Since the founding of our laboratory, we have committed our research program to determining the mechanisms that cause motor neuron degeneration in Amyotrophic Lateral Sclerosis (ALS). As our understanding of these mechanisms improves, we gradually seek to translate our discoveries into new therapeutic options for patients.
In order to achieve these goals, we operate at the interface between the fields of stem cell biology, genetics, developmental neuroscience and the neurobiology of disease. Because available rodent models for ALS had not proven to be predictive of clinical outcomes, we conceived and realized an entirely new approach for utilizing stem cell biology and reprogramming technology to study how the many genetic variants causing ALS lead to motor neuron dysfunction. Our demonstrations that this approach can be successfully employed, if its limitations are carefully studied and understood, has induced substantial movement towards this strategy from both those studying ALS, as well as from the broader community interested in neural degeneration.
As we move on from our initial demonstrations of utility, the ability to produce motor neurons harboring the genotype of many distinct individuals is inspiring us to address the central issue of whether there are shared mechanisms that cause neural degeneration in some, or perhaps even all ALS patients. The discovery of one such potential mechanism, apparently exhibited by many patients, has precipitated a clinical trial designed to test if our stem cell models are predictive of the changes occurring in patients.
Based on our initial successes in contributing to the understanding of motor neuron disease, we have now begun to expand our interests, applying similar strategies to the study of psychiatric conditions in collaboration with The Stanley Center at The Broad Institute.

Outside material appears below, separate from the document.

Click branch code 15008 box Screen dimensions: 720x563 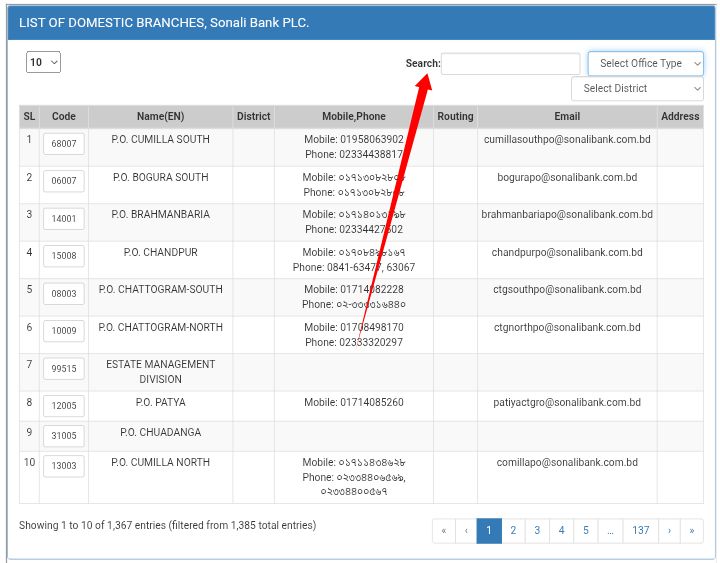pos(64,257)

There remains an unmet need to develop improved treatments for debilitating and all too common psychiatric diseases such as schizophrenia (SCZ), bipolar and autism. Improvements in technologies for DNA analysis, coupled with ever scaling collections from affected individuals continue to drive progress in identification of genetic contributors to these conditions. However, our improving understanding of the genetic architecture of these disorders is unlikely to result in new treatments if we cannot determine how predisposing genetic variation damages normal brain function. Unfortunately, high quality brain tissue is generally unavailable from both affected individuals and controls for such studies. To overcome this limitation, we have been using stem cells to produce populations of human brain cell-types with the hope they show utility in determining the functional ramifications of newly discovered genetic variants. While this strategy holds great promise, questions remain concerning how reproducibly stem cells can be used to produce human brain cell-types and how closely they represent those that eventually malfunction in affected individuals. It is our short-term aim to explore the strengths and weaknesses of stem cell technologies. We hope these efforts will lead to improved methods for studying disorders of the nervous system. In the medium term we aim to use stem cell models to assist our efforts to identify the brain cells most impacted by psychiatric disease and provide insight into how they malfunction. In the longer term, we believe these same human stem cells will provide a foundational resource for identifying candidate therapeutics with corrective activities.